Re: big security questions the deny access guy return


From: Volker Kindermann <ml () ps102 de>
Date: Tue, 07 Dec 2004 10:00:01 +0100

Hi Carlos,


about dns what bind do you recomend and how can i protect it i would like to install snort to see if somebody is trying to attack in my server so should i use bind 8 or bind 9 and should i use a chrooted schema or not? what other security risk do i have to address?

regarding dns you should consider two things:

- is it possible for you to switch from bind to djbdns? The later is more secure, simpler, but has a totally different "mindset". Configuration is different but easier. You should check if the functionality of djbdns is sufficient for you.

- if you can't switch to djbdns please take bind 9. Do not use bind 8. And of course you shoud chroot bind.


about mail i was thinking in using postfix in place of sendmail is this a good idea?

Yes. Again, postfix configuration is simpler, the program was written with security in mind and is very performant.
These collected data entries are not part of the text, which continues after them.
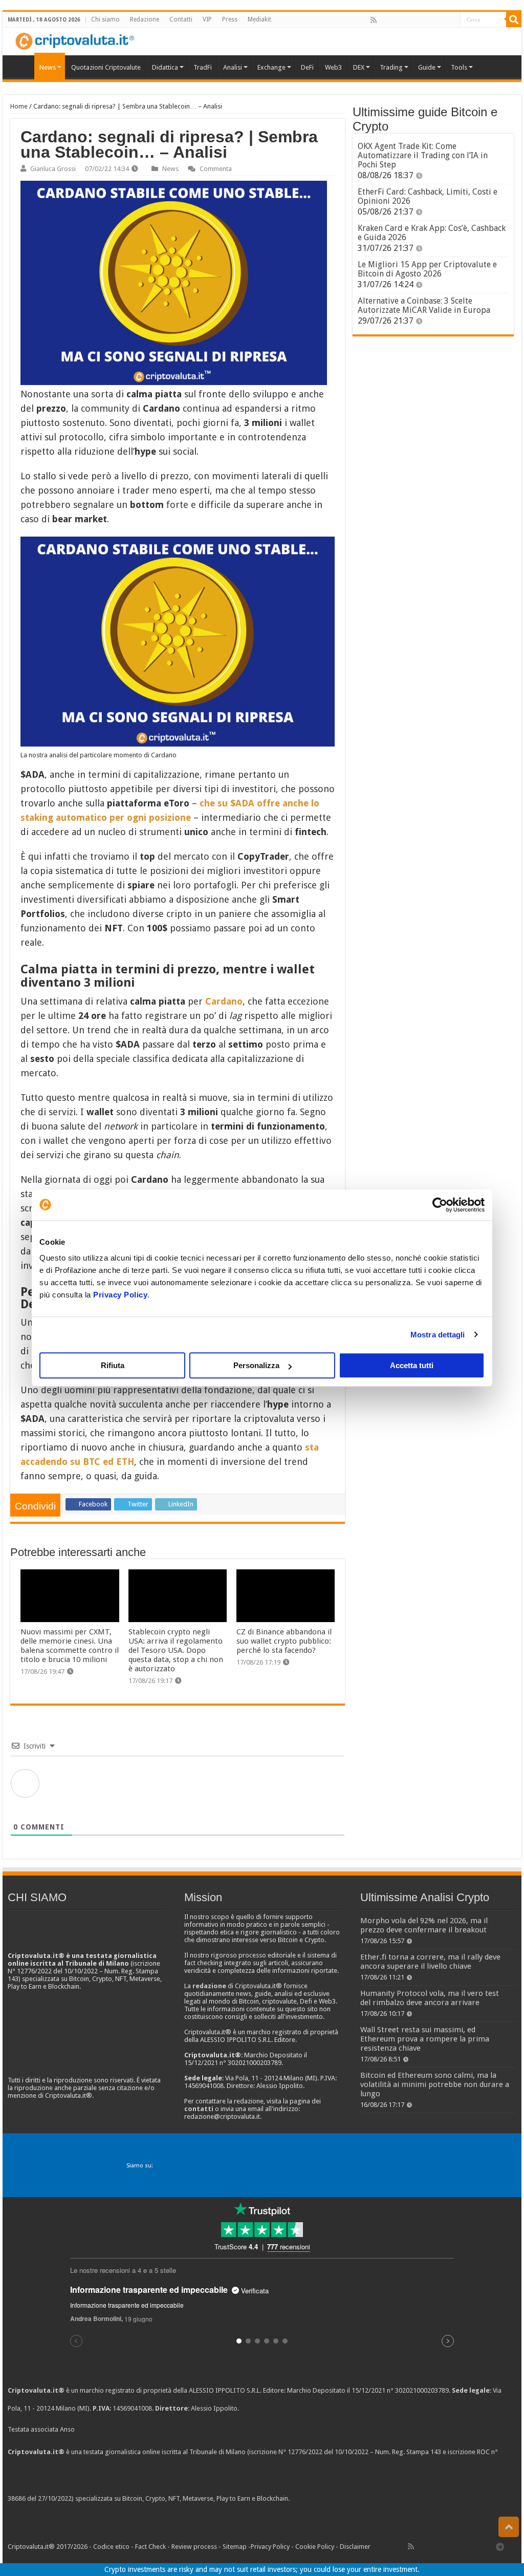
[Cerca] (513, 19)
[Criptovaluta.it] (21, 66)
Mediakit (259, 19)
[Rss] (373, 20)
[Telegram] (502, 2546)
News (170, 169)
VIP (207, 19)
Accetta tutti (411, 1365)
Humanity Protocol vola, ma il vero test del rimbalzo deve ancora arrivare (429, 1998)
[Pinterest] (406, 20)
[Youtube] (429, 20)
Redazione (144, 19)
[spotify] (451, 20)
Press (229, 19)
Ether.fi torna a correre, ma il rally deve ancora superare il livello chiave (430, 1961)
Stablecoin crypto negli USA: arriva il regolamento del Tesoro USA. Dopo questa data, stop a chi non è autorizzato (175, 1650)
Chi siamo (105, 19)
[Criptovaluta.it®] (262, 41)
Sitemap (235, 2546)
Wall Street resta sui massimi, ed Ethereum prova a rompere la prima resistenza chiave (424, 2039)
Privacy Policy (120, 1294)
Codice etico (111, 2546)
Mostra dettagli (437, 1334)
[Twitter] (395, 20)
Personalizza (256, 1365)
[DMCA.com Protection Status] (368, 2499)
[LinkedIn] (418, 20)
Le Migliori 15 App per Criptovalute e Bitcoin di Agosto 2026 (427, 269)
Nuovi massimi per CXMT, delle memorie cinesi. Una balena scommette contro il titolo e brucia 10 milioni (69, 1645)
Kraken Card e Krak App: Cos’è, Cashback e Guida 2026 (432, 232)
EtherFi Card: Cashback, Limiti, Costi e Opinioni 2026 (427, 196)
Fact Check (150, 2546)
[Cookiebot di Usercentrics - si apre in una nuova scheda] (440, 1204)
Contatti (180, 19)
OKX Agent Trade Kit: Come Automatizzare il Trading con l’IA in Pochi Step (423, 155)
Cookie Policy (314, 2546)
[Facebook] (384, 20)
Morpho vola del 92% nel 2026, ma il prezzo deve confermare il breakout (424, 1925)
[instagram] (440, 20)
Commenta (216, 169)
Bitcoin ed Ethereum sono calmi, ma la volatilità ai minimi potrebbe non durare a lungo (434, 2084)
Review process (194, 2546)
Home (19, 106)
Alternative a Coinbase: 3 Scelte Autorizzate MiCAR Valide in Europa (424, 305)
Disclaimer (355, 2546)
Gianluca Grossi (53, 169)
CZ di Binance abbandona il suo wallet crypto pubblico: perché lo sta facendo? (284, 1641)
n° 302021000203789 (418, 2390)
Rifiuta (112, 1365)
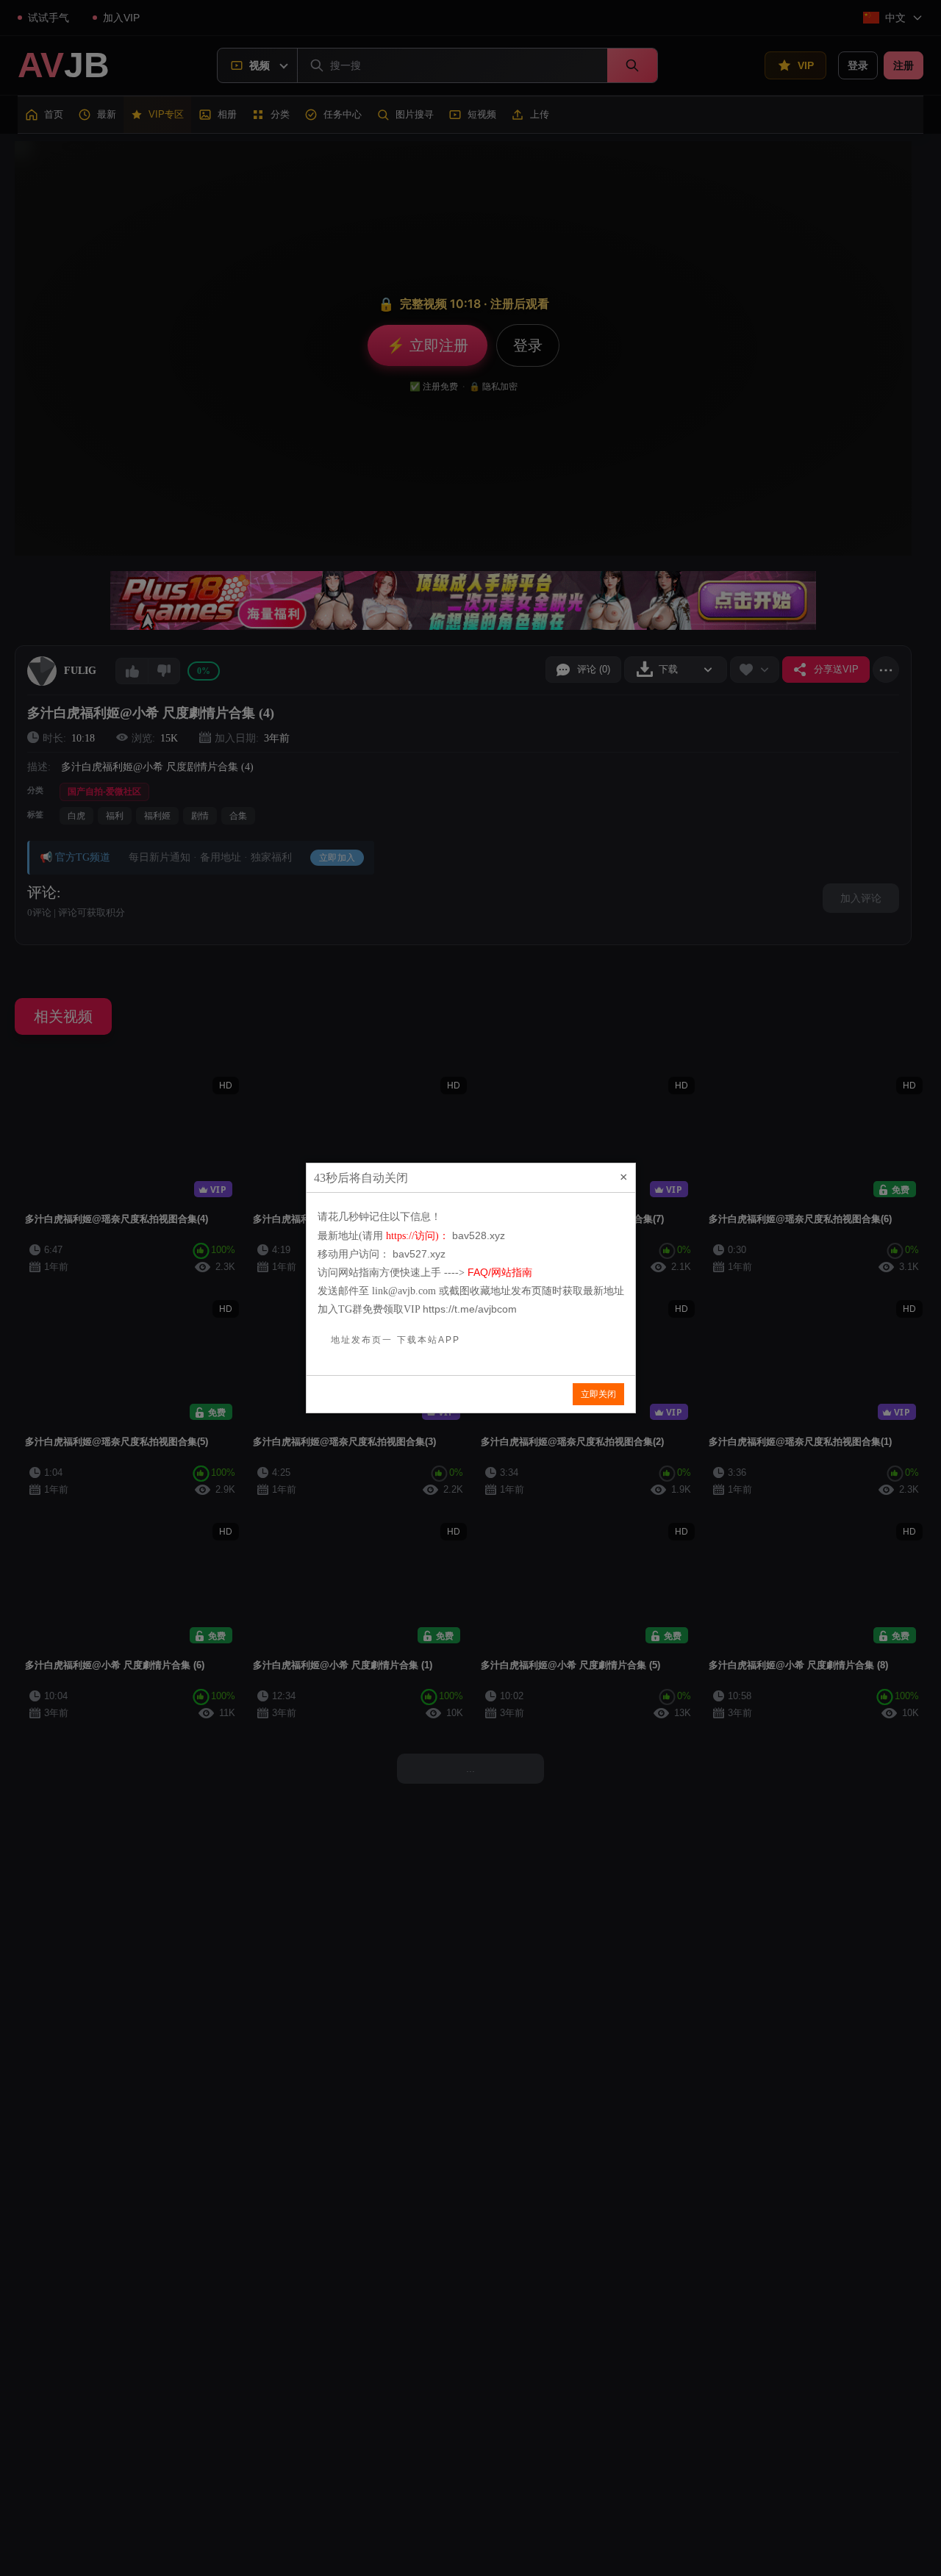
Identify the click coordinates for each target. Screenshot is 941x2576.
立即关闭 (598, 1394)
No negativ experiences with postfix here.


for gathering mail i was thinking in cyrus-imap and authentication tools but what would recomend me?

I wouldn't take cyrus because of it's proprietary mail storage format. I would stick to dovecot or courier-imap. Courier-imap has a companion web mail program called sqwebmail.
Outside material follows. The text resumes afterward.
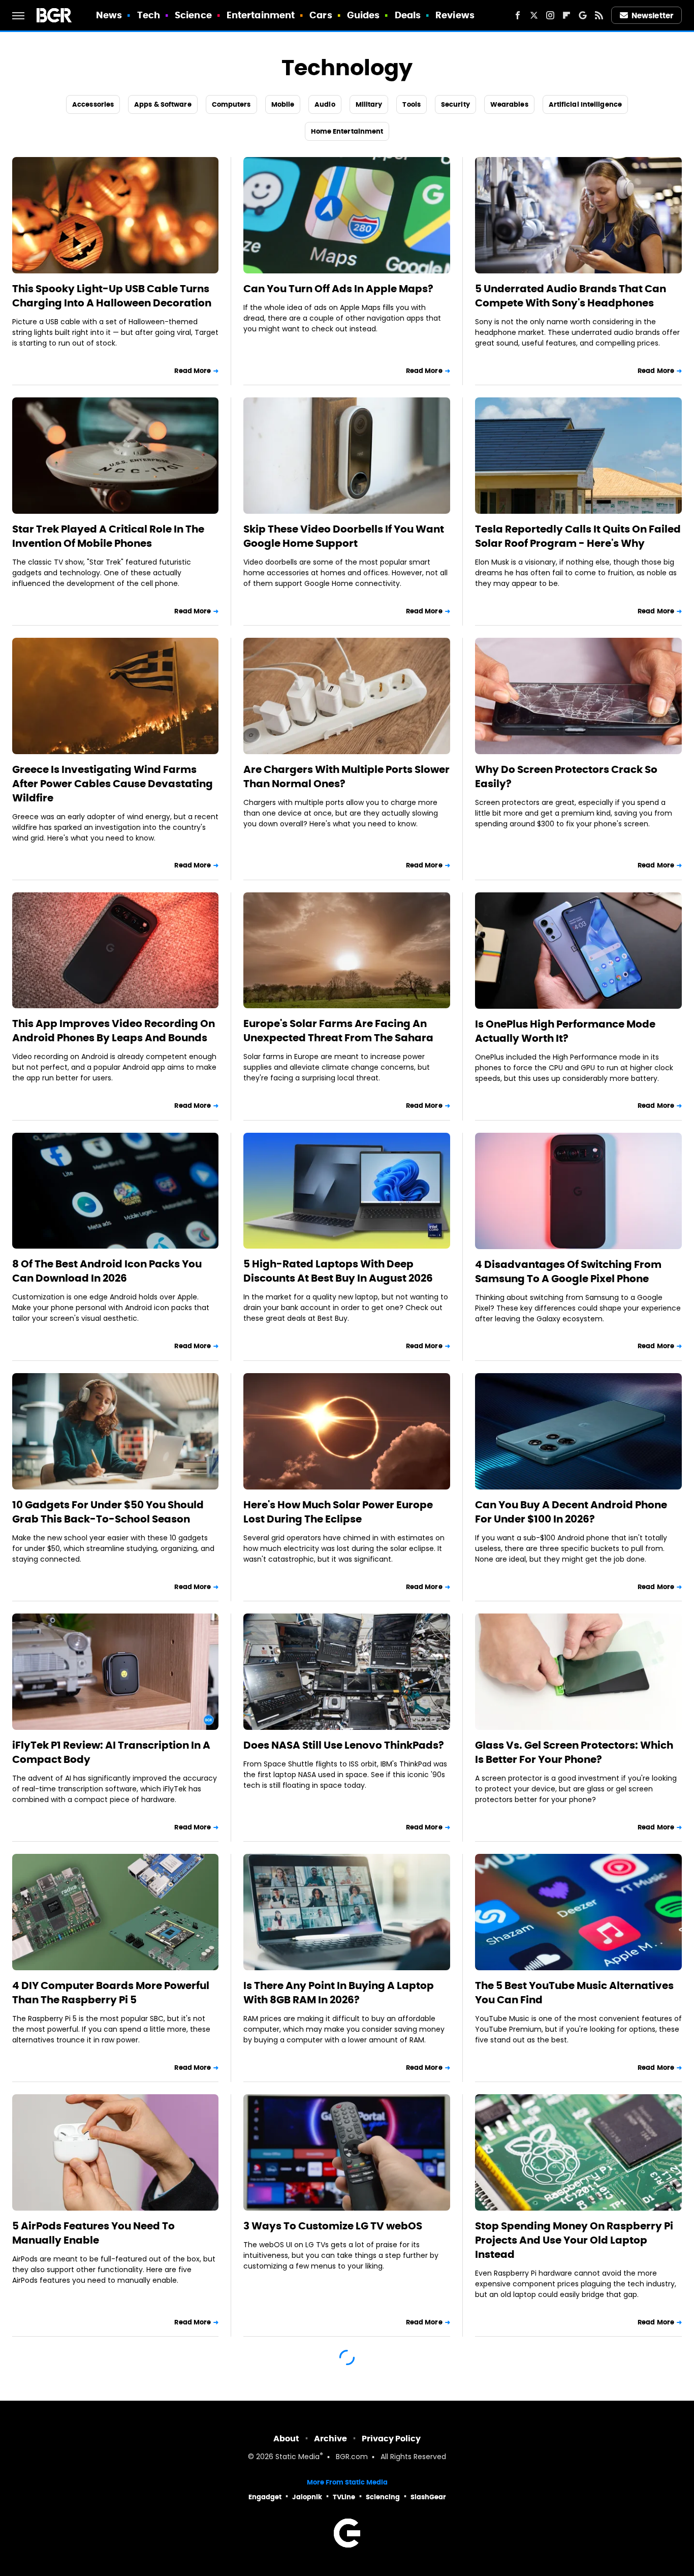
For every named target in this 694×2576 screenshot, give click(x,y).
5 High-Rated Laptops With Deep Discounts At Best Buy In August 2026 (338, 1271)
should i use snor in every server or just one ?

Depends on your infrastructure. Snort is a network intrusion detection tool so it is important that it "sees" all network traffic. If you have the servers on a hub, put a snort machine (sensor) on that hub.

Generally I wouldn't install snort on any of the servers but on one or more sensor-machines with nics in listening mode without own ip-addresses. You should only attention that the sensors are really seeing all network-traffic.


iptables are good enough?

If you are aware of it's limits (only packet-filtering, no application gateway), it's ok. You should consider taking a separate machine for firewalling, perhaps a non-linux one (self-built or appliance). OpenBSD is very good suited for this purpose.